The situation would be a lot better if Cairo had a halfway decent test suite. It does have a test suite, but when I run it (on 1.12.0 or 1.10.2) I get a huge number of failures which are completely inexplicable to me and apparently to LFS authors also. Quotes from that page:

As the test suite is currently unreliable, it is best to simply skip it at this time.

and

Note that the tests take a long time to run and many of them fail for unknown reasons.

… which pretty much sums up my experience as well. What a joke.

Update: seems I’m not the only one who’s seen this. Not clear at this stage whether it’s really a bug in cairo, in the radeon driver, or the EXA extension.

Cinnamon. WTF is it?

Check out the Cinnamon web site.

It’s not so bad, as web sites go, in terms of appearance. Nice width, good text/background contrast. They’re probably using WordPress in the backend. That transition between screenshots (if that’s what they are) effect is really nice, I like it.

Notice they had a release recently – up to version 1.4 now, it seems, and 1.3.1 was … well, I don’t know how long ago, because the news items aren’t dated, which does seem like a serious omission, but at least I can click the links to get the full story with date: 1.4 was released 14/3/2012 and 1.3.1 was 20/2/2012, less than a month earlier. Ok, I can live with that. Hmm, fast release schedule! Usually a sign of a project in its infancy: enthusiastic developers, and plenty of low-hanging fruit in terms of bugs to fix and features to add. Which makes the next observation even more puzzling.

No – mention – anywhere – of – what – the – heck – it – is.

How exactly do you manage to put together a website with flashy screenshots and monthly news items and still neglect this most basic, this most essential of details? I can only assume that the webmaster is some form of greater ape. Possibly an orangutang. Don’t get me wrong, I like orangutangs, they have an odd graceful sobriety about them, and you can train them to wash clothes and (apparently) bang up a quick website, but they just don’t have the intelligence of a real human.

So please, Cinnamon, ditch the ape, get a human, and put an “about” page on your crappy website.

(For anyone who’s just itching to know, LWN has an entry here which explains what Cinnamon is).

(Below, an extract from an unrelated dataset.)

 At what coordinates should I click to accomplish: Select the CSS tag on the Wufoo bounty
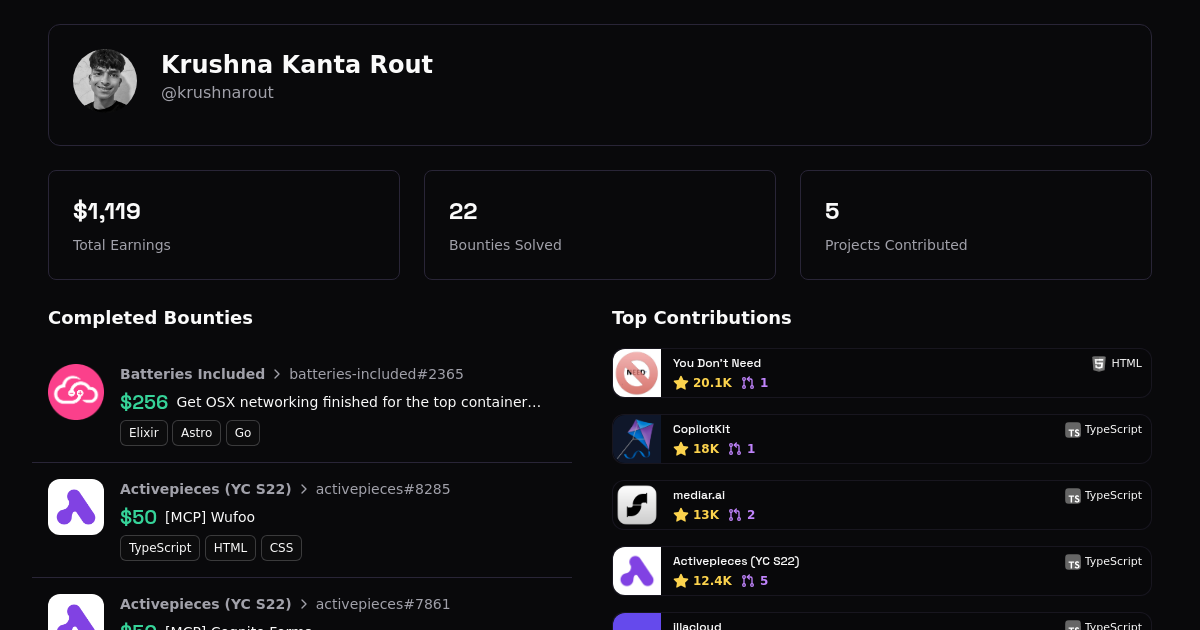pyautogui.click(x=281, y=548)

Updated C compiler benchmarks, Feb 2012

With several new compiler releases it’s time to update my compiler benchmark results (last round of results here, description of the benchmark programs here). Note that the tests were on a different machine this time and the number of iterations was tweaked so numerical results aren’t comparable.

Without further ado:

So, what’s interesting in this set of results? Generally, note that LLVM and GCC now substantially compete for dominance. Notably, GCC canes LLVM in bm4, where it appears that GCC generates very good “memmove” code, whereas LLVM generates much more concise but apparently also much slower code; also in bm8 (trivial loop removal – though neither compiler actually performs this optimization, GCC apparently generates faster code). On the other hand LLVM beats GCC quite handily in bm6 (a common subexpression elimination problem).

GCC 4.6.2 improves quite a bit over 4.5.2 in bm5 (essentially a common subexpression refactoring test). However, it’s slightly worse in bm3 and for some reason there is a huge drop in performance for the bm7 test (stack placement of returned structure).

The Firm suite, surprisingly, mostly loses ground with 1.20.0 and remains uncompetitive.

Edit 25/03/12: I’ve noticed a flaw in bm6, which when corrected causes GCC to perform much worse – about 0.5 seconds rather than the 0.288 reported above.